Text passage START

Disruption of hedgehog signalling in ApoE-/- mice reduces plasma lipid levels, but increases atherosclerosis due to enhanced lipid uptake by macrophages

  • L. Beckers
  • , S. Heeneman
  • , L. Wang
  • , L. C. Burkly
  • , M. M.J. Rousch
  • , N. O. Davidson
  • , M. J.J. Gijbels
  • , M. P.J. de Winther
  • , M. J.A.P. Daemen
  • , E. Lutgens

Research output: Contribution to journalArticlepeer-review

27 Scopus citations

Abstract

Embryonic pathways are often re-expressed in adult pathology. Here we investigated the role of the morphogen hedgehog (hh), which we found to be re-expressed in atherosclerotic plaques. Male ApoE-/- mice were treated for 12 weeks with an anti-hh antibody (5E1) or a control IgG (1E6) starting at the age of 6 or 18 weeks. Inhibition of hh signalling induced a significant increase in total plaque area in the aortic arch, a result of an increase (54% and 36%, respectively) in the area of advanced plaques (atheromata). In mice treated with anti-hh, plaques contained large (18-35% > ctrl), lipid-filled, sometimes multinucleated macrophage foam cells. Plasma cholesterol levels decreased after anti-hh treatment. In bone marrow-derived macrophages, foam cell formation was enhanced after inhibition of hh signalling. Anti-hh treatment caused a 54-75% increase in early oxLDL uptake (10-240 min), which was scavenger receptor-mediated. After 3-24 h of oxLDL incubation, intense Oil red O staining as well as increased amounts of cholesterol esters were present in these macrophages after anti-hh treatment. Activation of the HH-signalling cascade by recombinant Shh induced a decrease in oxLDL uptake. Here we show that the hh-signalling pathway is one of the morphogenic pathways that regulate plasma lipid levels and atherosclerosis development and progression.

Text passage END
Data excerpts START

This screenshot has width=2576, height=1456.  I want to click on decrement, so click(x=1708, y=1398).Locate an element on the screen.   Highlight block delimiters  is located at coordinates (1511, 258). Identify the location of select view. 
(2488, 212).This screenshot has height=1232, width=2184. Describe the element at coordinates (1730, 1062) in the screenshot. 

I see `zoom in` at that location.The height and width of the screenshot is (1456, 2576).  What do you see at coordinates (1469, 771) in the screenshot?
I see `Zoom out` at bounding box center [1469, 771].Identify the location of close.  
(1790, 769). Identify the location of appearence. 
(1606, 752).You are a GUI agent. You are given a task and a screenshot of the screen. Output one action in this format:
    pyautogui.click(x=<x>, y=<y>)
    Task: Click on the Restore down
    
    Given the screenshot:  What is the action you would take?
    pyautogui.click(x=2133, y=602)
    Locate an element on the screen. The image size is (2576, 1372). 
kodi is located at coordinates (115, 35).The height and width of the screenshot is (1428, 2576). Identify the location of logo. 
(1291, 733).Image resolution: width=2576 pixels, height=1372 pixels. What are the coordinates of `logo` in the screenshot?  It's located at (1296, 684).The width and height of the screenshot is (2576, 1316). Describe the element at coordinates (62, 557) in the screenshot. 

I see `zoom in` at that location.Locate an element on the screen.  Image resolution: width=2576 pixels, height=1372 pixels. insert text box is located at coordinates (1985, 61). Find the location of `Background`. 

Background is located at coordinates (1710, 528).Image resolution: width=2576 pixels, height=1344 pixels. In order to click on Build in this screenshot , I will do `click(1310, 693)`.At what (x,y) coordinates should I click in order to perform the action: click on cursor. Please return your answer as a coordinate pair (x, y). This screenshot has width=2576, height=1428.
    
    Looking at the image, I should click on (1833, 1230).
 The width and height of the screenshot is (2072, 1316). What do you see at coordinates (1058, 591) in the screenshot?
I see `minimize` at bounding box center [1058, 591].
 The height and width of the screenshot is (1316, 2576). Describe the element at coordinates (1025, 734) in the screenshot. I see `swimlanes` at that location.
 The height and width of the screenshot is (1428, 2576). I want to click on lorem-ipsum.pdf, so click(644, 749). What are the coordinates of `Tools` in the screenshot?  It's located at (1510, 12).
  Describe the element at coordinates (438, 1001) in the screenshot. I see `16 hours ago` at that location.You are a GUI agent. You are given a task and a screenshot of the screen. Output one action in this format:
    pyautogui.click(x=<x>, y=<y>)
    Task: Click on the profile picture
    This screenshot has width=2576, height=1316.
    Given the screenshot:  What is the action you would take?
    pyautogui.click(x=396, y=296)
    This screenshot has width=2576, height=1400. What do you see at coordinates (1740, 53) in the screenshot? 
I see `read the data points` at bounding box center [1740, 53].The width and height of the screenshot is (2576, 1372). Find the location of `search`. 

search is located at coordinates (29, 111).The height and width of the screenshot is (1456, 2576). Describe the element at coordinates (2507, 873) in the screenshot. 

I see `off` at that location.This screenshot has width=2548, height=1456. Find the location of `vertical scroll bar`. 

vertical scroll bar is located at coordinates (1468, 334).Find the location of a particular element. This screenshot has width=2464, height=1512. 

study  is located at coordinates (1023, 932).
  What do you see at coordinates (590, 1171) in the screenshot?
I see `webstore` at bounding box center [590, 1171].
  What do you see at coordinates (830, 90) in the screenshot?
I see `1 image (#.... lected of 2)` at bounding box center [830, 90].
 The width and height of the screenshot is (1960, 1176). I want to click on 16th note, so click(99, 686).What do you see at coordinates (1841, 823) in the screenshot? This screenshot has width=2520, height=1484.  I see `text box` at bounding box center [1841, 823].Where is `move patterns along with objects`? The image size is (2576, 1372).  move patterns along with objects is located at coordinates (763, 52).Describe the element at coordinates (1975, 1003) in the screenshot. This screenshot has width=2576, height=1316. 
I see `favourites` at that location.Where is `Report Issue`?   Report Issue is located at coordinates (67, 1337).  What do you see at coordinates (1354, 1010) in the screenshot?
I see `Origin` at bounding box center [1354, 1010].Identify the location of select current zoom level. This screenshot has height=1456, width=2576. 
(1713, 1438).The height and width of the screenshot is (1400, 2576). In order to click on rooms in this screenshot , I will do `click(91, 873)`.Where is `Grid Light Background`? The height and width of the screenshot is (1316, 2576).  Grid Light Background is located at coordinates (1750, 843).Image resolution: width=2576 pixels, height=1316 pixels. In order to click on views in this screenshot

Data excerpts END

● Apply what you read:
[1] In the abstract on hedgehog signaling, how long were the male ApoE-/- mice treated with the antibody or control IgG?
[2] Turn the paragraph of the abstract on hedgehog signaling that begins "Embryonic pathways are often re-expressed" into a bulleted list that keeps its main facts.
[3] Summarize the abstract on hedgehog signaling in two sentences.
The data above come from a source unrelated to the abstract on hedgehog signaling.

● Responses in order:
[1] They were treated for 12 weeks.

[2]
- Embryonic pathways often return in adult disease, and hedgehog (hh) was found to be re-expressed in atherosclerotic plaques.
- Male ApoE-/- mice received an anti-hh antibody (5E1) or a control IgG (1E6) for 12 weeks, starting at 6 or 18 weeks of age.
- Blocking hh signaling significantly increased total plaque area in the aortic arch, driven by a 54% and 36% rise in advanced plaques (atheromata).
- Plaques in anti-hh-treated mice held large (18-35% larger than controls), lipid-filled, sometimes multinucleated macrophage foam cells.
- Plasma cholesterol fell after anti-hh treatment.
- In bone marrow-derived macrophages, hh inhibition enhanced foam cell formation and raised early oxLDL uptake (10-240 min) by 54-75% through scavenger receptors.
- After 3-24 h of oxLDL incubation, treated macrophages showed intense Oil red O staining and more cholesterol esters.
- Activating the pathway with recombinant Shh decreased oxLDL uptake.
- The hh pathway is thus one of the morphogenic pathways that regulate plasma lipid levels and the development and progression of atherosclerosis.

[3] Blocking hedgehog signaling in ApoE-/- mice lowered plasma cholesterol but increased plaque area in the aortic arch, with plaques containing large, lipid-filled macrophage foam cells. In macrophages, hedgehog inhibition increased scavenger receptor-mediated oxLDL uptake and foam cell formation, showing that the pathway regulates plasma lipid levels and atherosclerosis.